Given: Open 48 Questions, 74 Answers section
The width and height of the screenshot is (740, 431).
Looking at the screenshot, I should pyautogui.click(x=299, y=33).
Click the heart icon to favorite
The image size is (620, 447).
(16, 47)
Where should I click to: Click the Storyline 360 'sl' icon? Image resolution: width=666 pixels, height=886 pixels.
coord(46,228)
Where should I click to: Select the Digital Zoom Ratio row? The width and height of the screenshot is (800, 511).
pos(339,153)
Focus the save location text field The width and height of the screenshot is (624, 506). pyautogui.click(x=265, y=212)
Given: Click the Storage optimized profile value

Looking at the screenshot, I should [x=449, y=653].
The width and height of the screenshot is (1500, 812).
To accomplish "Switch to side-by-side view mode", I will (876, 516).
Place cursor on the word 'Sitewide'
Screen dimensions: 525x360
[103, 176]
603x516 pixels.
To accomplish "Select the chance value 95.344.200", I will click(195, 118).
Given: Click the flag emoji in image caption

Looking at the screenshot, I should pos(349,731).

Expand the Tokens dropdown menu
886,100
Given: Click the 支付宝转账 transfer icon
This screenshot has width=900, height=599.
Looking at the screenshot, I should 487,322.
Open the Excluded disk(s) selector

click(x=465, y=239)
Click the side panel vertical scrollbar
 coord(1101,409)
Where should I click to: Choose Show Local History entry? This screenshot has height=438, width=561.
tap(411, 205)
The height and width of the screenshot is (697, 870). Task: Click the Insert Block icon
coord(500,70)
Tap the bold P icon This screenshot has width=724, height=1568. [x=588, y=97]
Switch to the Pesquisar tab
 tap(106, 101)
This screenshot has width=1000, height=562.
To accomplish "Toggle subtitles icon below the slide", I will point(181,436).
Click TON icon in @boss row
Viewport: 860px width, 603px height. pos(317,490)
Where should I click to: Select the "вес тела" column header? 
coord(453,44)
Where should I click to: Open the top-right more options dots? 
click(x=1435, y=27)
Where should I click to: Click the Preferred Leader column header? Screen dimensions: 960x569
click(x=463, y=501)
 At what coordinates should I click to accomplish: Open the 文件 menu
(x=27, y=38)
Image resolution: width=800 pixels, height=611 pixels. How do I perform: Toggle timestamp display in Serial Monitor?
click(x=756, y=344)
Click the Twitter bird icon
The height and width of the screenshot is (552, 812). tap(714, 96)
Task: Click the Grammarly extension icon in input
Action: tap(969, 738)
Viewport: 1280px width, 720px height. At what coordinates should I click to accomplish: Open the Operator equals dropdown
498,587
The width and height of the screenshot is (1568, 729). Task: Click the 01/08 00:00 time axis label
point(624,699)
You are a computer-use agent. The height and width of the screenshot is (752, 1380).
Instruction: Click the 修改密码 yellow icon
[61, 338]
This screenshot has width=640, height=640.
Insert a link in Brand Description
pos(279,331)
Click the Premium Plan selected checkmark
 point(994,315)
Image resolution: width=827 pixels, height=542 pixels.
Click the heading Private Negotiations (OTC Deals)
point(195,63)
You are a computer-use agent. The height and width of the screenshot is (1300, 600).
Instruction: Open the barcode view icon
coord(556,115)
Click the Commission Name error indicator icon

#### [Exercise brief]
Look back at the records above. Repeat all of them exactly.

#### [Written response]
Given: Open 48 Questions, 74 Answers section
The width and height of the screenshot is (740, 431).
Looking at the screenshot, I should pyautogui.click(x=299, y=33).
Click the heart icon to favorite
The image size is (620, 447).
(16, 47)
Where should I click to: Click the Storyline 360 'sl' icon? Image resolution: width=666 pixels, height=886 pixels.
coord(46,228)
Where should I click to: Select the Digital Zoom Ratio row? The width and height of the screenshot is (800, 511).
pos(339,153)
Focus the save location text field The width and height of the screenshot is (624, 506). pyautogui.click(x=265, y=212)
Given: Click the Storage optimized profile value

Looking at the screenshot, I should [x=449, y=653].
The width and height of the screenshot is (1500, 812).
To accomplish "Switch to side-by-side view mode", I will (876, 516).
Place cursor on the word 'Sitewide'
Screen dimensions: 525x360
[103, 176]
603x516 pixels.
To accomplish "Select the chance value 95.344.200", I will click(195, 118).
Given: Click the flag emoji in image caption

Looking at the screenshot, I should pos(349,731).

Expand the Tokens dropdown menu
886,100
Given: Click the 支付宝转账 transfer icon
This screenshot has width=900, height=599.
Looking at the screenshot, I should 487,322.
Open the Excluded disk(s) selector

click(x=465, y=239)
Click the side panel vertical scrollbar
 coord(1101,409)
Where should I click to: Choose Show Local History entry? This screenshot has height=438, width=561.
tap(411, 205)
The height and width of the screenshot is (697, 870). Task: Click the Insert Block icon
coord(500,70)
Tap the bold P icon This screenshot has width=724, height=1568. [x=588, y=97]
Switch to the Pesquisar tab
 tap(106, 101)
This screenshot has width=1000, height=562.
To accomplish "Toggle subtitles icon below the slide", I will point(181,436).
Click TON icon in @boss row
Viewport: 860px width, 603px height. pos(317,490)
Where should I click to: Select the "вес тела" column header? 
coord(453,44)
Where should I click to: Open the top-right more options dots? 
click(x=1435, y=27)
Where should I click to: Click the Preferred Leader column header? Screen dimensions: 960x569
click(x=463, y=501)
 At what coordinates should I click to accomplish: Open the 文件 menu
(x=27, y=38)
Image resolution: width=800 pixels, height=611 pixels. How do I perform: Toggle timestamp display in Serial Monitor?
click(x=756, y=344)
Click the Twitter bird icon
The height and width of the screenshot is (552, 812). tap(714, 96)
Task: Click the Grammarly extension icon in input
Action: tap(969, 738)
Viewport: 1280px width, 720px height. At what coordinates should I click to accomplish: Open the Operator equals dropdown
498,587
The width and height of the screenshot is (1568, 729). Task: Click the 01/08 00:00 time axis label
point(624,699)
You are a computer-use agent. The height and width of the screenshot is (752, 1380).
Instruction: Click the 修改密码 yellow icon
[61, 338]
This screenshot has width=640, height=640.
Insert a link in Brand Description
pos(279,331)
Click the Premium Plan selected checkmark
 point(994,315)
Image resolution: width=827 pixels, height=542 pixels.
Click the heading Private Negotiations (OTC Deals)
point(195,63)
You are a computer-use agent. The height and width of the screenshot is (1300, 600).
Instruction: Open the barcode view icon
coord(556,115)
Click the Commission Name error indicator icon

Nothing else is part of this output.